Katter's Australian Party leader Robbie Katter claimed a Right To Information document relating to the sudden closure of the state's gunshops in March contained proof the government was making decisions based on political and ideological whims, as opposed to sound medical advice or best practice procedures.
"This document makes it very clear these decisions were made by people with no expertise in the area and were not related to public health concerns at all," the Member for Traeger said.
"The people who made these decisions were so incompetent that police officers were not able to buy ammunition to do their jobs."
Mr Katter said on the same day the Premier forced people to queue in line to vote in the local government elections (March 28) the government decided to close gun shops.
He said the documents showed the decision was made, not because it was unsafe because of the COVID-19 threat, but because of concerns about the heightened anxiety some in the community might experience.
Mr Katter said the decision limited the ability of police, ADF and security personnel to access weapons, prevented licensed firearm owners like farmers from conducting pest control and protecting stock and immediately crippled the national industry, including small businesses.
Mr Katter's comments come as criticism mounts for Premier Annastacia Palaszczuk's refusal to budge on hard border closures, which are being described as "sabre-rattling" and "electioneering" and not for the safety of Queenslanders as claimed.
The Gold Coast Central Chamber of Commerce president Martin Hall said confusion was rife among business owners about the road out of border closures.
"We still don't have a good plan. We've got electioneering getting in the way," Mr Hall said.
Last week it was announced the state government has set up a special unit to look at the hardship cases in northern NSW where people with urgent medical needs have been unable to access specialist care across the border.
This was on the back of stories of medical heartbreak resulting from the border closures.
At the same time the Premier was under fire for her decision to allow hundreds of AFL officials to cross the border ahead of the upcoming AFL grand final which will be played in Brisbane in October.

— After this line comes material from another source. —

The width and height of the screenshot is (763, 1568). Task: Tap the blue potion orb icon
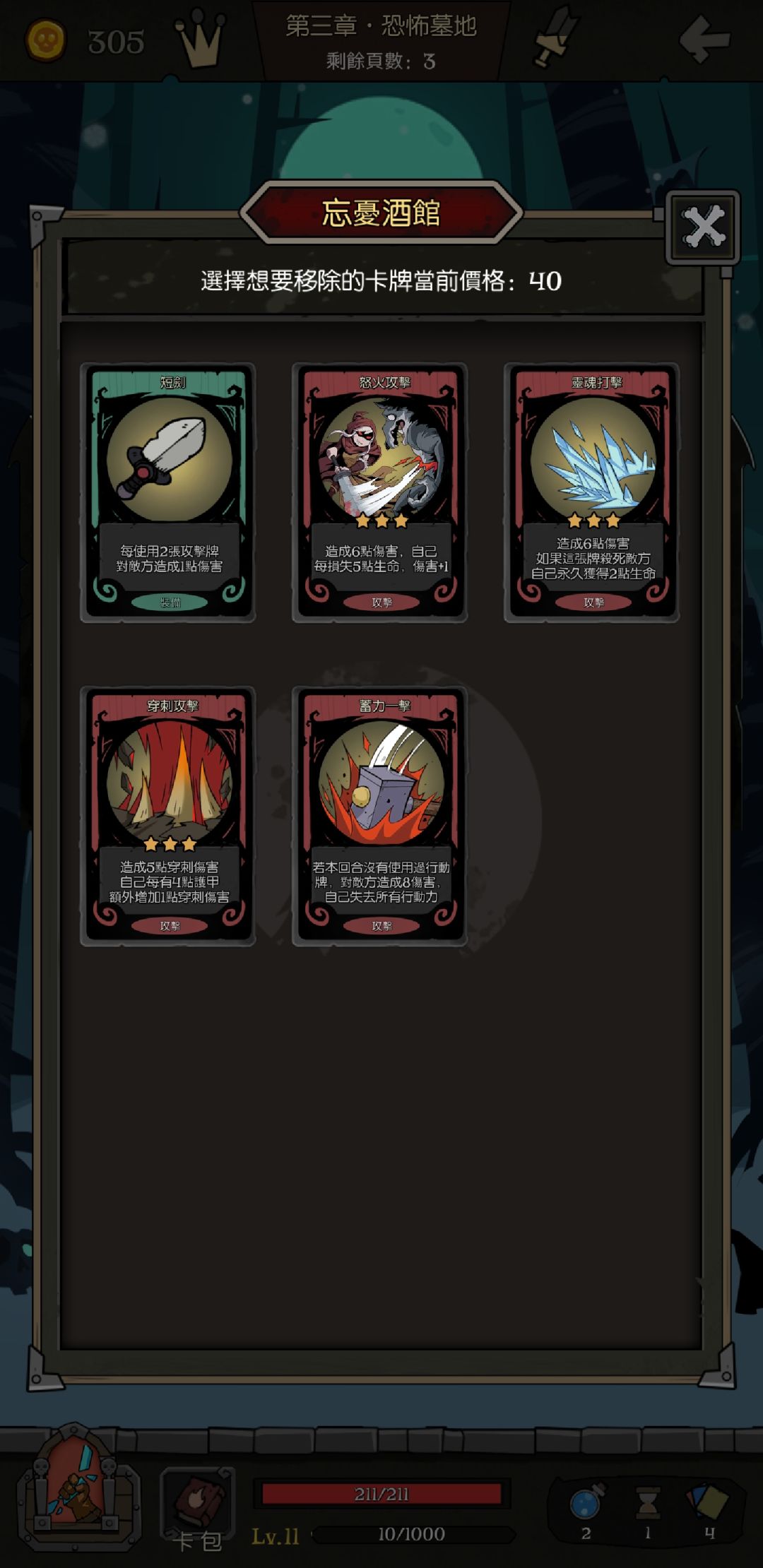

Ms Palaszczuk has said the "health of Queenslanders is our No. 1 priority and we don't take these safety measures lightly".
She said the Economic Recovery Plan was "the most comprehensive".
Mr Katter, whose brother-in-law Robert Nioa is the president of the Firearm Dealers Association of Queensland, claimed the closure of the state's gun shops had nothing to do with controlling COVID-19.
He said it was clear from the documents that the decisions were made on political factors and not genuine medical advice.
"It's not good enough, and it has to stop. The COVID-19 crisis is real and must be addressed - but it should not be an opportunity for the government to exploit the goodwill of Queenslanders by using the virus to pursue hidden agendas."
Mr Nioa's business, NIOA, is one of the nation's largest providers of arms and ammunition, supplying to the Australian Defence Force and Victoria Police.